When the rider's own freight income increases and the platform is no longer needed for subsidies, when Meituan obtains more generous commission income through high-margin business, it can subsidize these funds to catering merchants in those low-margin areas, so as to achieve a higher health of the takeaway ecology.

At present, in addition to catering takeaway, Meituan has begun to exert efforts in the field of instant retail such as drugs, flowers, daily necessities, brand cosmetics and mobile phones, promoting more and more consumers to experience instant retail services within the same city, thus bringing new revenue and profit points. For example, just recently, Meituan and Xiaomi Home reached a strategic cooperation, covering more than 3,000 Xiaomi Homes in 276 cities such as Beijing, Shanghai, Guangzhou, Shenzhen, Chengdu and Kunming, based on the Meituan platform, providing instant purchase services including mobile phones, smart wearables, smart homes and personal care and other categories of goods "delivered to home in the fastest 30 minutes". Consumers only need to search for "Xiaomi Home" through the Meituan or Meituan takeaway App to achieve "smart life, on call".

Secondly, Meituan put forward the "retail + technology" strategy in 2021 to vigorously develop physical e-commerce and commodity retail e-commerce business, which will give the users and traffic created by the takeaway business the opportunity to monetize again.

Around the strategy, Meituan is continuing to increase investment in technology, commodity supply chain and national warehouse logistics to provide better infrastructure support for the development of new businesses such as e-commerce. With the development of these new businesses, the profits they create in the future can also be fed back into the takeaway ecology, and eventually form an overall strategic synergy of using the takeaway low gross profit business to drive the high gross profit business of e-commerce.

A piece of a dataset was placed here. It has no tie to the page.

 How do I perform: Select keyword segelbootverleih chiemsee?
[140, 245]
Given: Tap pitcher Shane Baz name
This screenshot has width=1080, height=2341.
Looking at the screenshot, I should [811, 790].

Because Meituan's e-commerce business outside of local life services is still in the investment period, it has suffered serious losses and cannot feed the takeaway business well in the short term. But in the long run, synergy between the two will have the potential to create greater value. The stronger the ability and the greater the responsibility, the better policy inclination can be provided for those small and medium-sized businesses that have difficulties in operating.

Therefore, in the current situation of small profits in the main business and the overall huge loss, how much value the takeaway platform can play in the future still needs more patience and longer time to judge.